Humans are able to recognize objects in a scene almost effortlessly. Our visual system can easily handle ambiguous settings, like partial occlusions or large variations in viewpoint. One hypothesis that explains this ability is that we process the scene as a global instance. Using global contextual reasoning (e.g., a car sits on a road, but not on a building facade) can constrain interpretations of objects to plausible, coherent precepts. This type of reasoning has been explored in Computer Vision using weak 2D context, mostly extracted from monocular cues. In this thesis, we explore the benefits of strong 3D context extracted from multiple-view geometry. We demonstrate strong ties between geometric reasoning and object recognition, effectively bridging the gap between them to improve scene understanding.
In the first part of this thesis, we describe the basic principles of structure from motion, which provide strong and reliable geometric models that can be used for contextual scene understanding. We present a novel algorithm for camera localization that leverages search space partitioning to allow a more aggressive filtering of potential correspondences. We exploit image covisibility using a coarse-to-fine, prioritized search approach that can recognize scene landmarks rapidly. This system achieves state of the art results in large-scale camera localization, especially in difficult scenes with frequently repeated structures.

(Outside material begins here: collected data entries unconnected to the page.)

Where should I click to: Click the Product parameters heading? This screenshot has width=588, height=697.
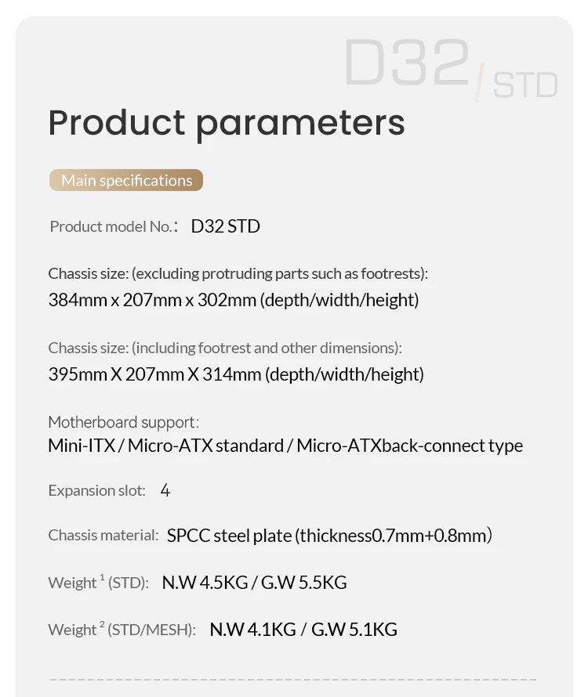[x=227, y=124]
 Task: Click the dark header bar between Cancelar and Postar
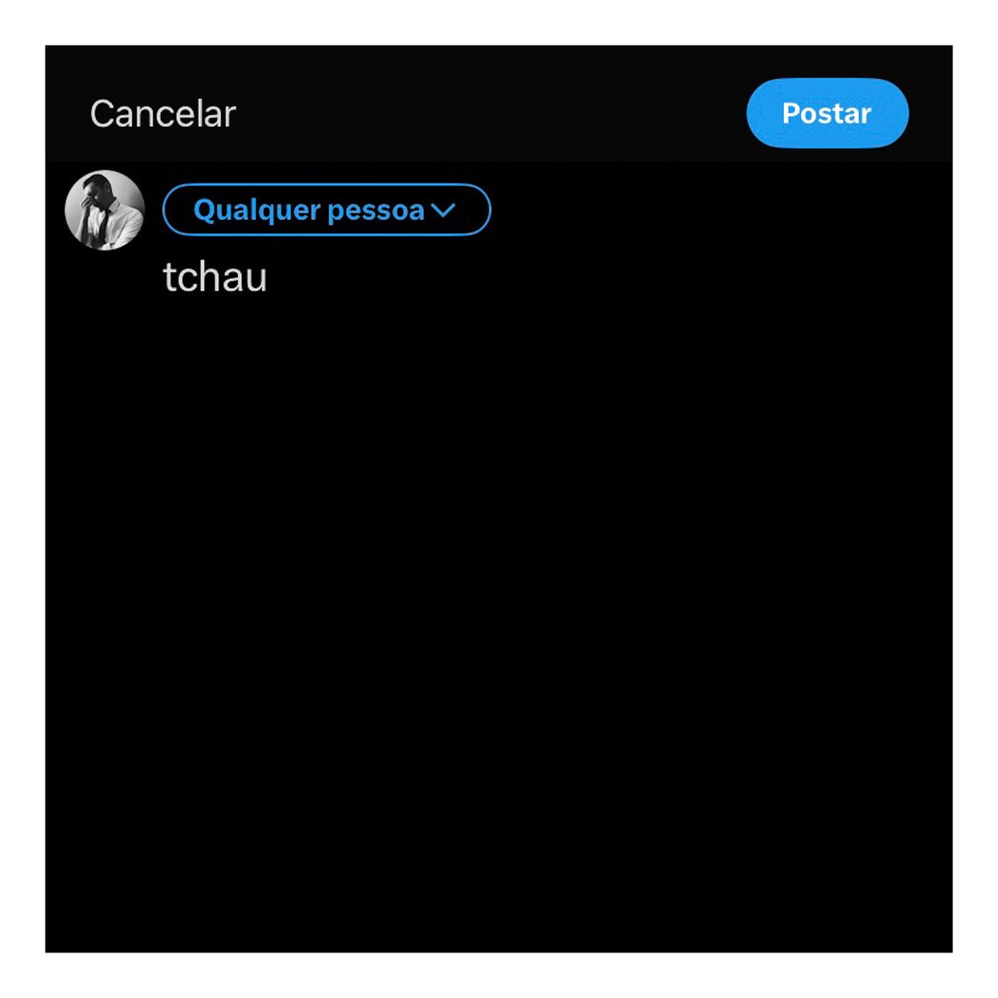tap(491, 113)
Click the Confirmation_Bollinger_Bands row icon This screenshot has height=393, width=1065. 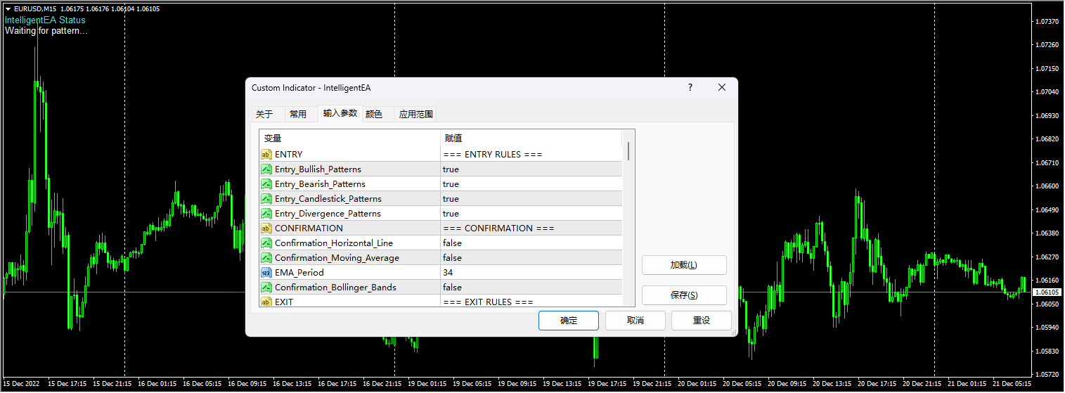266,288

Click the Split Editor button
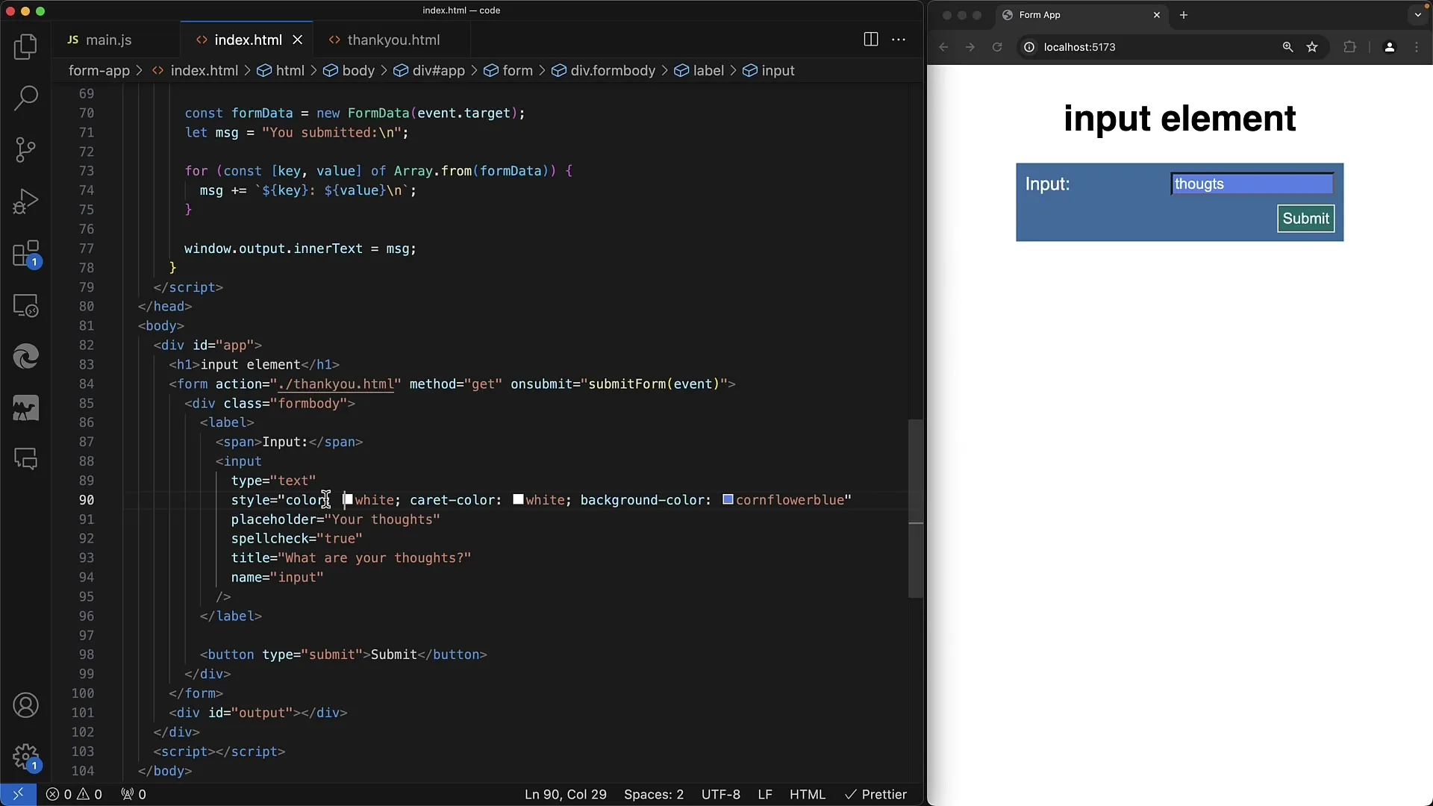870,40

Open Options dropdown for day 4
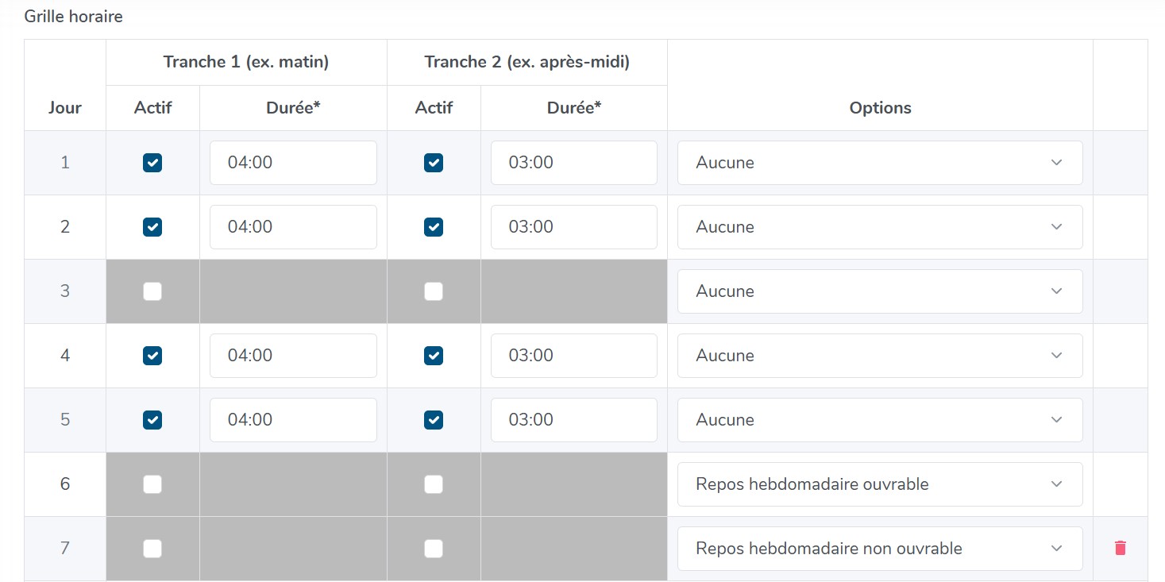(x=879, y=356)
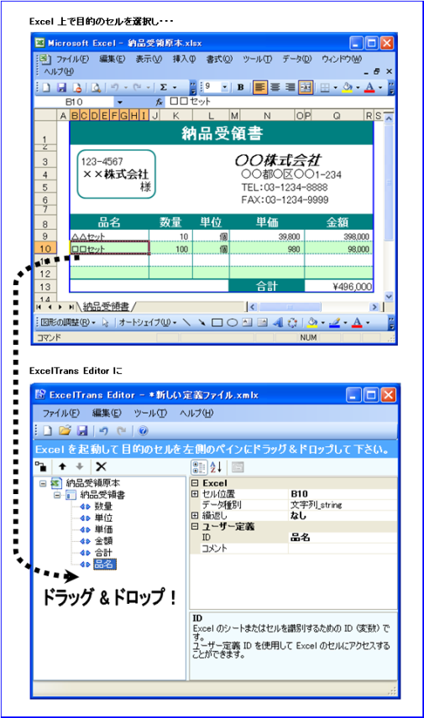Screen dimensions: 424x718
Task: Select the 納品受領書 sheet tab
Action: tap(106, 306)
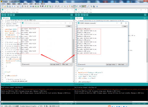The height and width of the screenshot is (107, 148).
Task: Click Save sketch icon in client window
Action: pyautogui.click(x=87, y=15)
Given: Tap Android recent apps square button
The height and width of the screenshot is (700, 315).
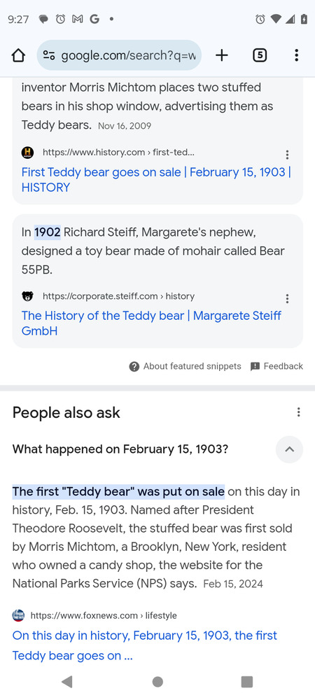Looking at the screenshot, I should (x=246, y=682).
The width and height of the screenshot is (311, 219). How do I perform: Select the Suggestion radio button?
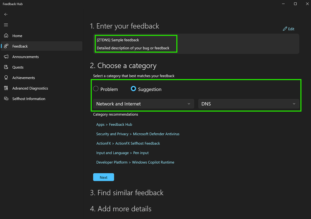coord(133,89)
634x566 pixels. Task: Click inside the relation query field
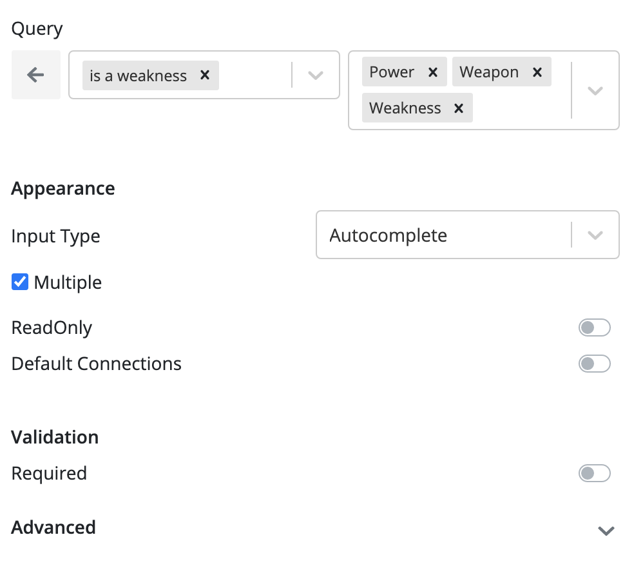point(255,75)
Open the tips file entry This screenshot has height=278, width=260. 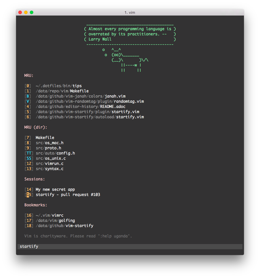point(77,86)
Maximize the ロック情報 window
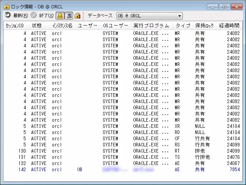The width and height of the screenshot is (246, 185). (224, 6)
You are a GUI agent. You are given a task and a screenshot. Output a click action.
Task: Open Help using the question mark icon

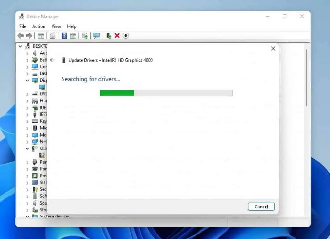[x=63, y=35]
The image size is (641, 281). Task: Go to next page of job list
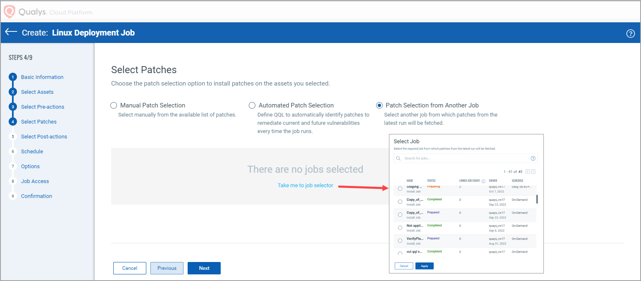[x=533, y=171]
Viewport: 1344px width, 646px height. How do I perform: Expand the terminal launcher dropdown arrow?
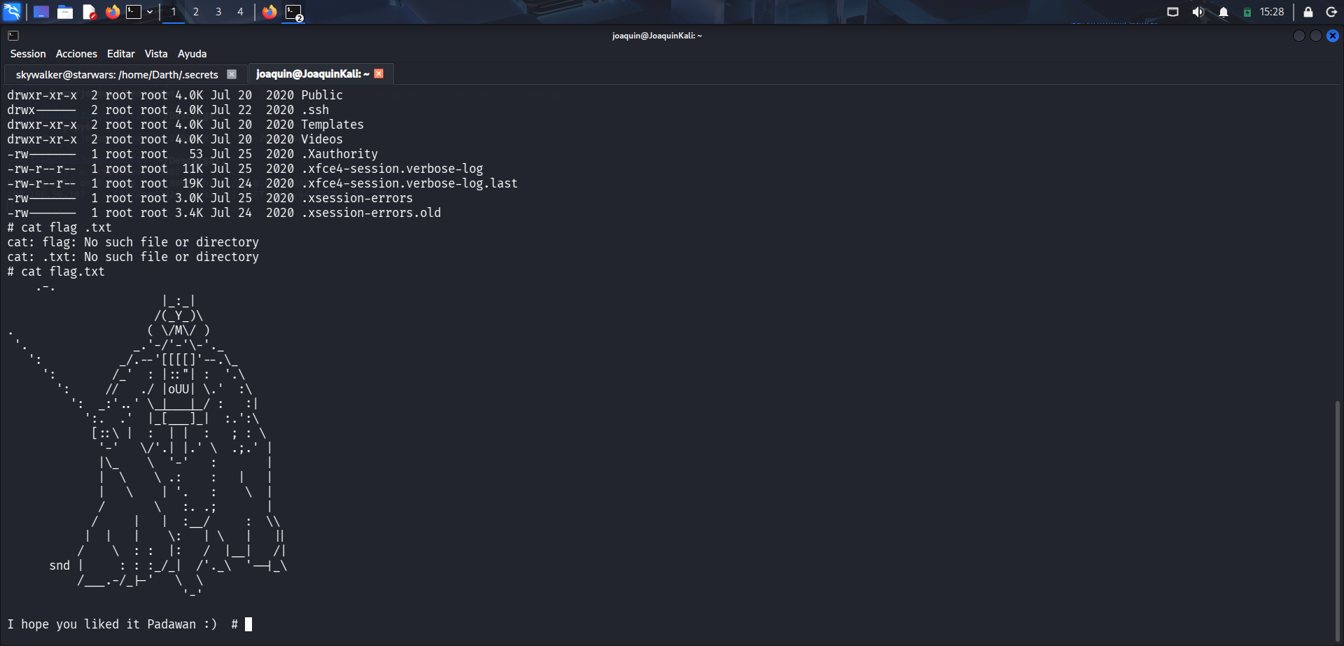[150, 12]
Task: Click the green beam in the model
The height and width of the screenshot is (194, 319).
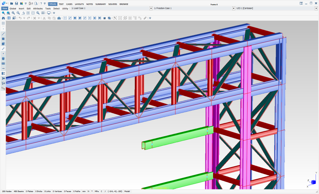Action: tap(178, 138)
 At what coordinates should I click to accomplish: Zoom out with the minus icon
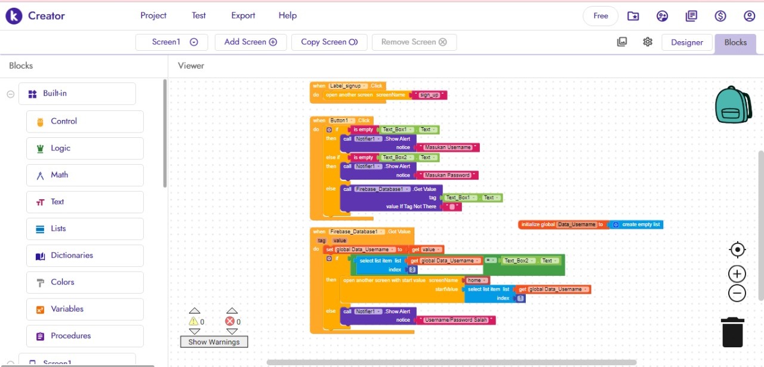(x=737, y=293)
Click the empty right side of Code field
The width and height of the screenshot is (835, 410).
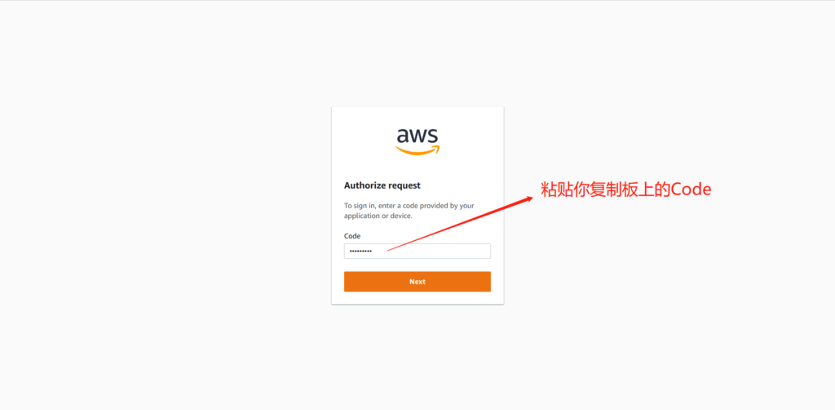[x=453, y=251]
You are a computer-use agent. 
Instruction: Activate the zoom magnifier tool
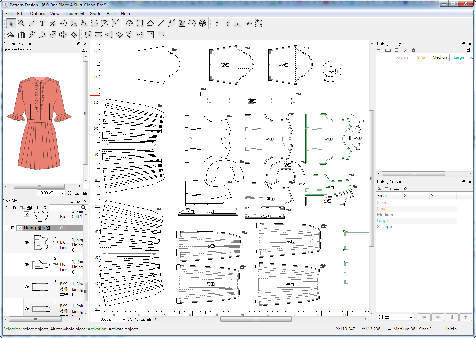pos(21,23)
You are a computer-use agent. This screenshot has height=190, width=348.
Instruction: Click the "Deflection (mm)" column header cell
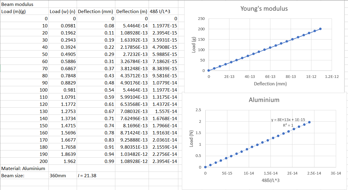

In the second part of this thesis, we study how to exploit these strong geometric models and localized cameras to improve recognition. We introduce an unsupervised training pipeline to generate scene-specific object detectors. These classifiers outperform state of the art and can be used when the rough camera location is known. When precise camera pose is available, we can inject additional geometric cues into novel re-scoring framework to further improve detection. We demonstrate the utility of background scene models for false positive pruning, akin to video-surveillance background subtraction strategies. Finally, we observe that the increasing availability of mapping data stored in Geographic Information Systems (GIS) provides strong geo-semantic information that can be used when cameras are located in world coordinates. We propose a novel contextual reasoning pipeline that uses lifted 2D
GIS models to quickly retrieve precise geo-semantic priors. We use these cues to to improve object detection and image semantic segmentation, providing a successful trade-off of false positives that boosts average precision over baseline detection models.